The holidays are upon us, and so it is to remind ourselves once again of just how much cyber criminals enjoy playing on the very fears of consumer fraud they elicit.
If the last thing you want interrupting your time with friends and loved ones is a slew of fraudulent bank charges, you’ll need to keep your wits about you.
As you read this, an illicit campaign is underway to deceive PayPal users into believing recent transactions they’ve made “could not be verified.” In emails bearing PayPal’s logo, consumers are warned that PayPal has detected suspicious activity on their accounts and that the company requires updated information to avoid fraudulent charges. This is a classic phishing scam, one you should become accustomed to recognizing on sight.
Now, you can skip the rest of this article if you’re able to follow one simple instruction: Never login or provide any information to a website that you reach by clicking on a link sent to you by email, no matter how official or authentic it seems. If you get an email warning you about a security issue, pop open a new tab, manually type the company’s URL in yourself, and proceed from there. Treat all links sent to you by email—as well as files, for that matter—with the utmost suspicion, always.
That’s not paranoia. It’s just common sense. On Friday, this latest of the many, many PayPal scam out there was detected by Christopher Boyd, a malware analyst at FaceTime Security Labs. In screenshots published by Boyd on the website of Malwarebytes, you can see how the fairly convincing scam unfolds.
At first glance, the fake email account alerting users lookxs real. It appears to originate from “email@example.com,”b ut that’s just what the scammers typed in as their name. It’s not the actual email address from which the message originates. One subject line reads: “[New Transaction Statements] we’re letting you know : We couldn’t verify your recent transactions”. Another says: “You payments processed cannot completed.”
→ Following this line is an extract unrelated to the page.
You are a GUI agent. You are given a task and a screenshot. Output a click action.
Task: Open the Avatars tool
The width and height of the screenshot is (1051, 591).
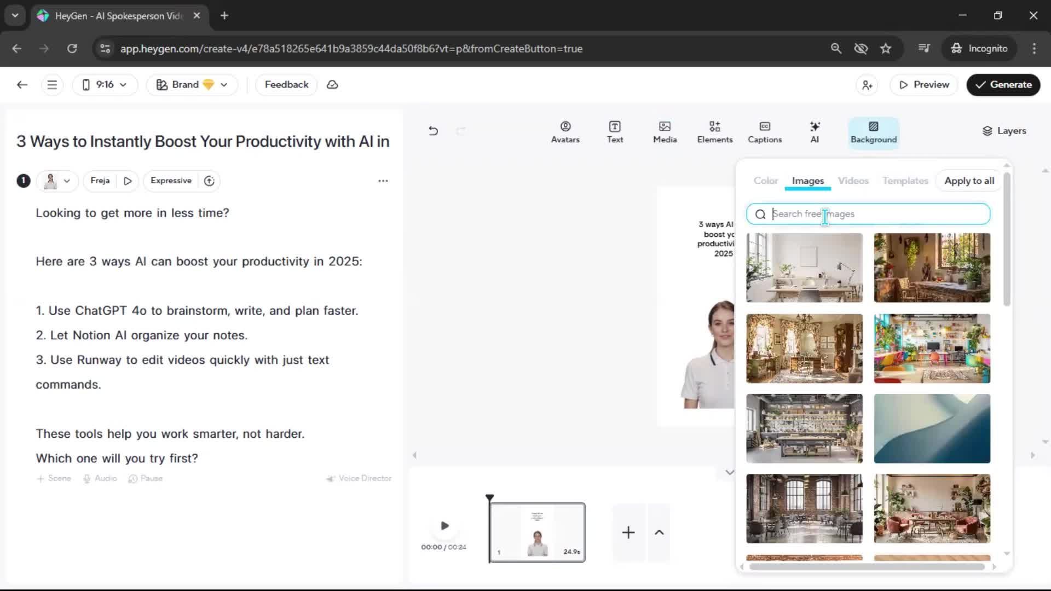pos(565,132)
You might think that anyone would surely notice the broken English and misuse of punctuation and think, “Gee, that seems strange.” Sadly, I can assure you that many people out there are not so scrutinizing, nor is falling victim to a phishing campaign nestled in the forefront of their mind. Below is a copy of one of these fake emails for reference. All said, it’s pretty authentic looking.
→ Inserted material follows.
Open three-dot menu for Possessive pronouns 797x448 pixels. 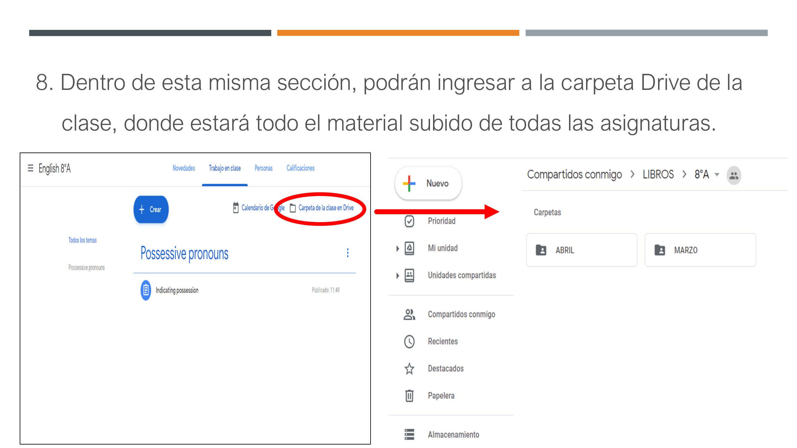pyautogui.click(x=348, y=253)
When the target clicks on the link to verify their information, they’re quickly shuttled to a fake PayPal website at the following URL:
A message on the page, which is also pretty terribly written, warns that in order to return “your account to regular standing” you’ll need to verify a few personal details. (A fake “case ID” number is also provided.)
You’ll eventually find yourself on a page that requests your full name, address, date of birth and mother’s maiden name—everything short of a Social Security number that a person would need to effectively steal your identity. It also requests that you enter your credit card information, including the full number, expiration date and security code.
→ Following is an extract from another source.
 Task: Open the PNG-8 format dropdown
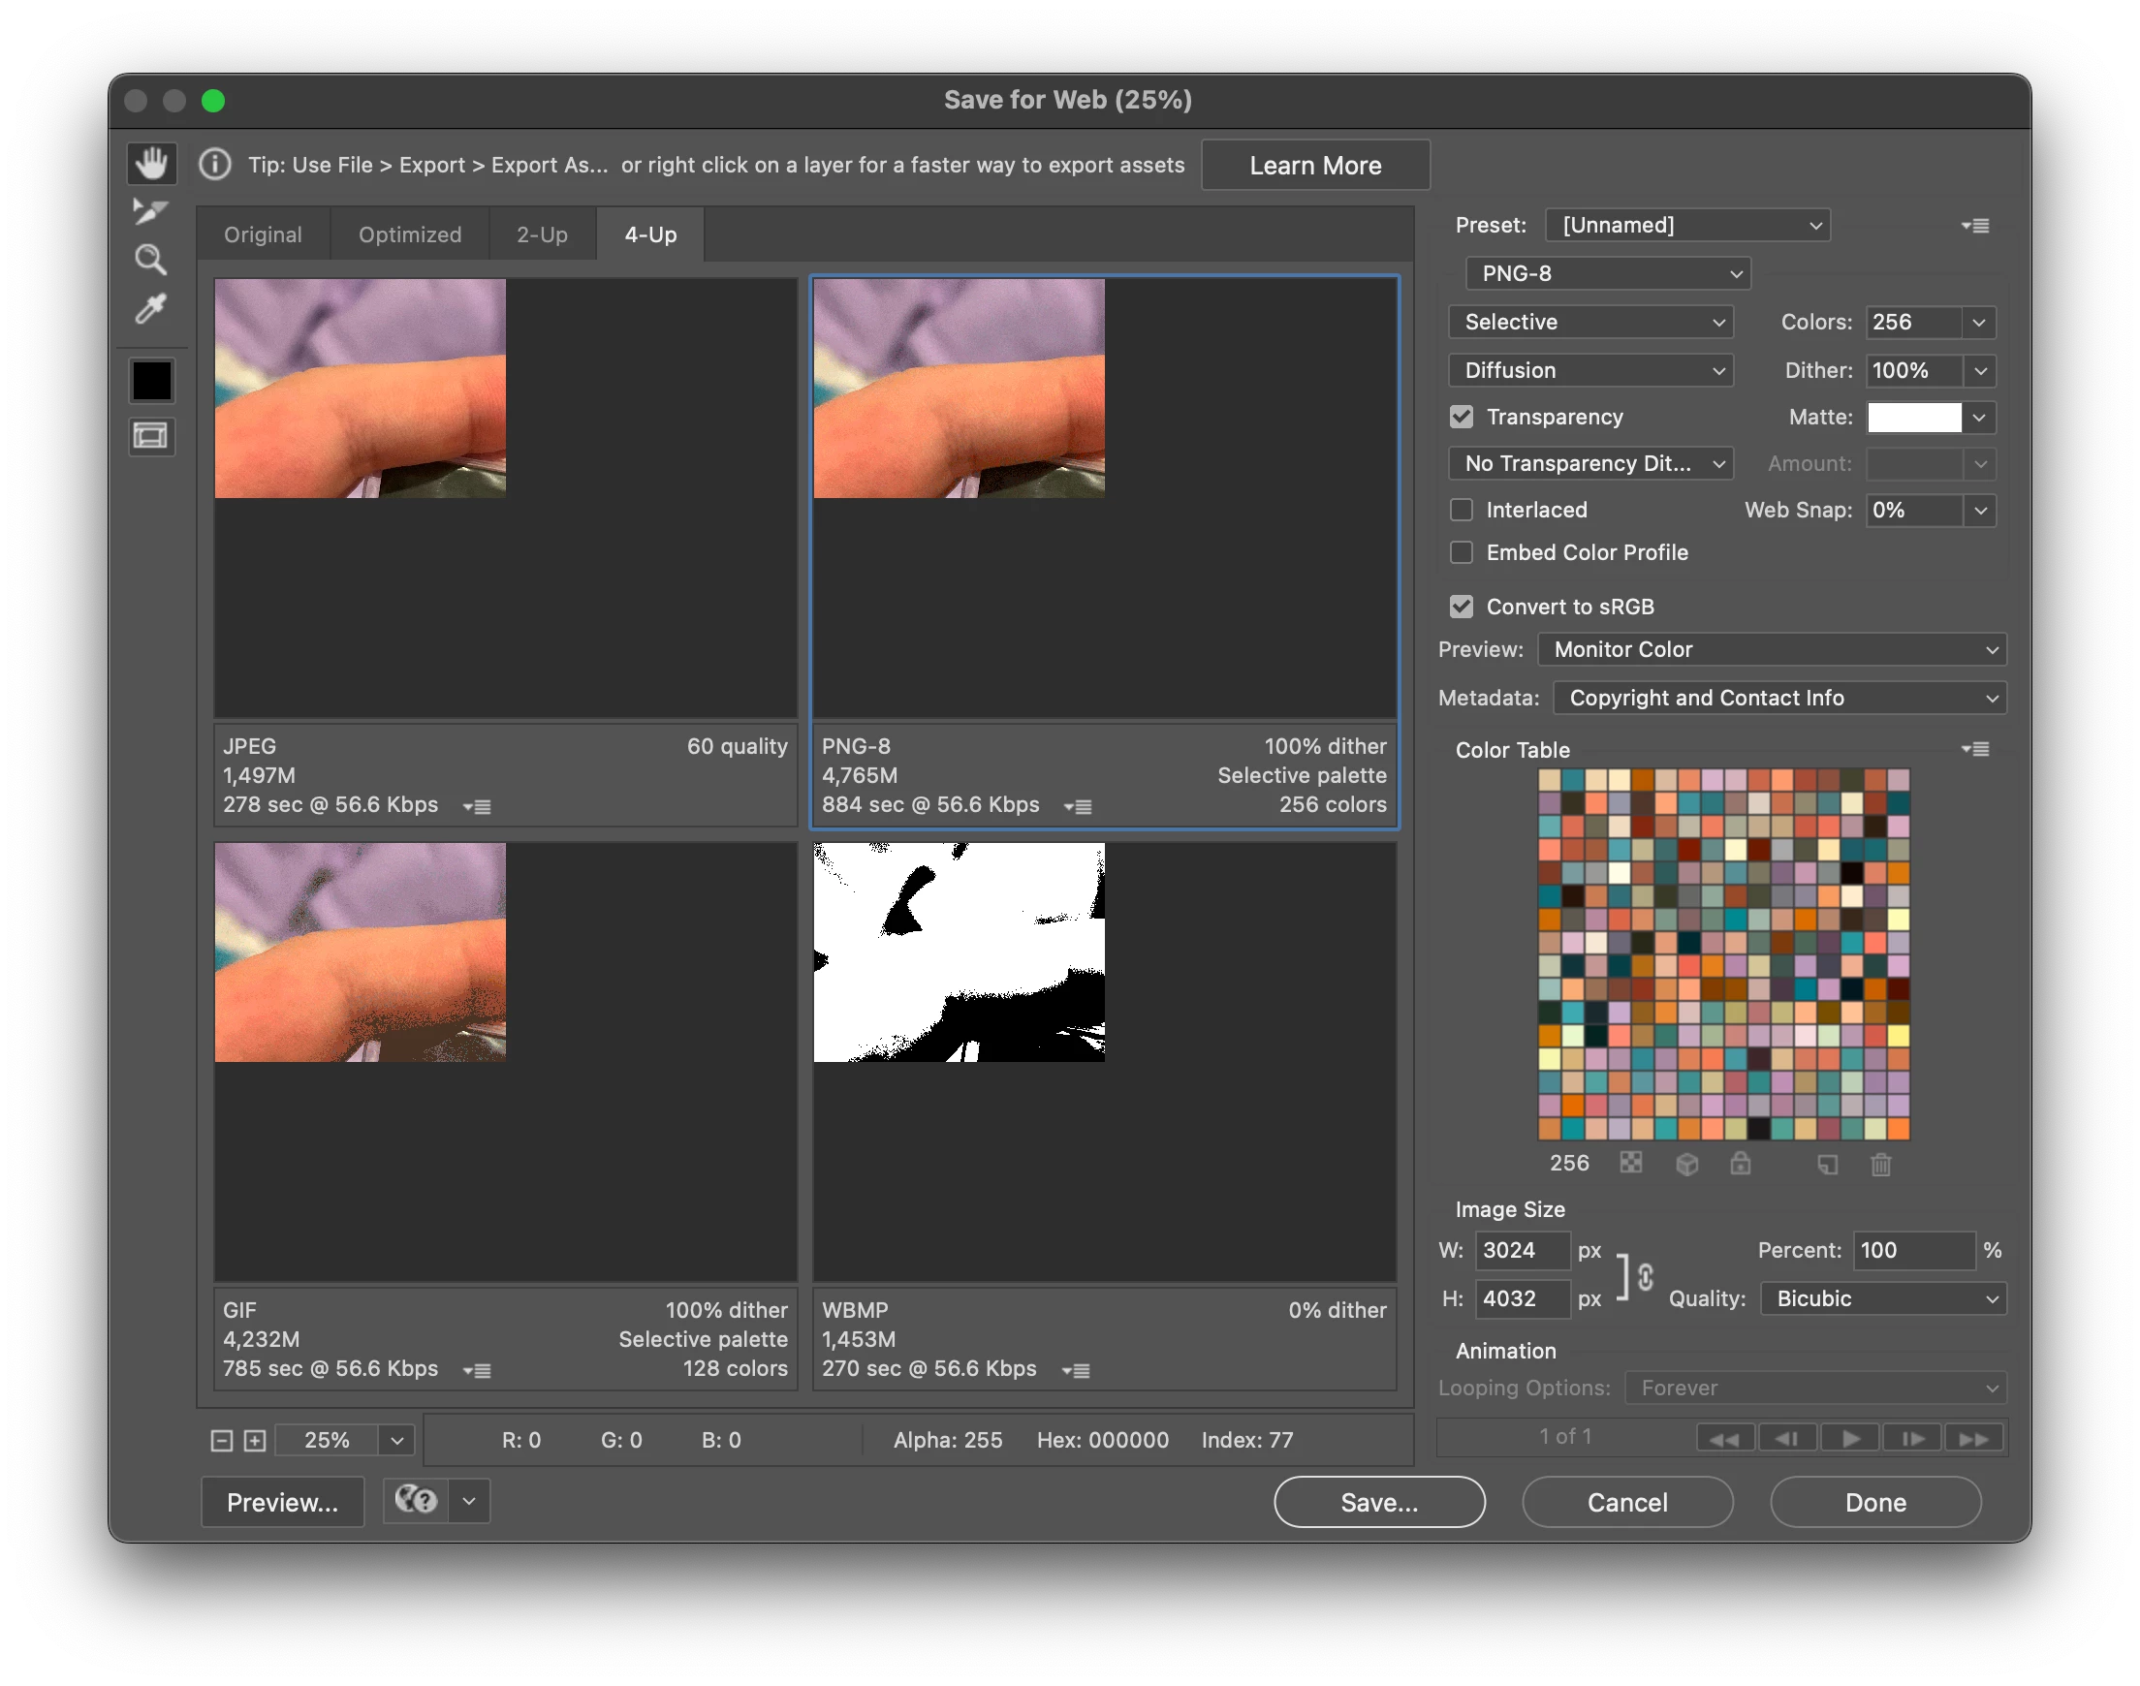1608,273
“Sadly, anyone submitting their information to this scam will have more to worry about than a fictional declined payment, and may well wander into the land of multiple actual not-declined-at-all payments instead,” writes Boyd, noting that despite how obvious this scam appears to people accustomed to being targeted by phishing scams, there will “always be someone who panics” and starts coughing up their personal and financial data.
Spotting a phishing campaign can be difficult, but PayPal has outlined a number of things to watch out for and the first is a false sense of urgency: “Many scam emails tell you that your account will be in jeopardy if something critical is not updated right away,” the company says.